EXCERPTED DATA
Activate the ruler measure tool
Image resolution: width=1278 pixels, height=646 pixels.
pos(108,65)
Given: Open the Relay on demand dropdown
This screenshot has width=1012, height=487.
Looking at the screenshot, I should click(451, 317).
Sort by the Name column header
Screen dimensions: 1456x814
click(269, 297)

==

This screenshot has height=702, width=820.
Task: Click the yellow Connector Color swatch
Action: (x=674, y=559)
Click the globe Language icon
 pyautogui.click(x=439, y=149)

WHAT TO WORK ON
Copy the records from the line with "Activate the ruler measure tool" up to and including the line with "click(269, 297)", substituting "menu" for "dropdown" and keeping everything else the same.

FINAL RESULT
Activate the ruler measure tool
Image resolution: width=1278 pixels, height=646 pixels.
pos(108,65)
Given: Open the Relay on demand menu
This screenshot has width=1012, height=487.
Looking at the screenshot, I should click(451, 317).
Sort by the Name column header
Screen dimensions: 1456x814
click(269, 297)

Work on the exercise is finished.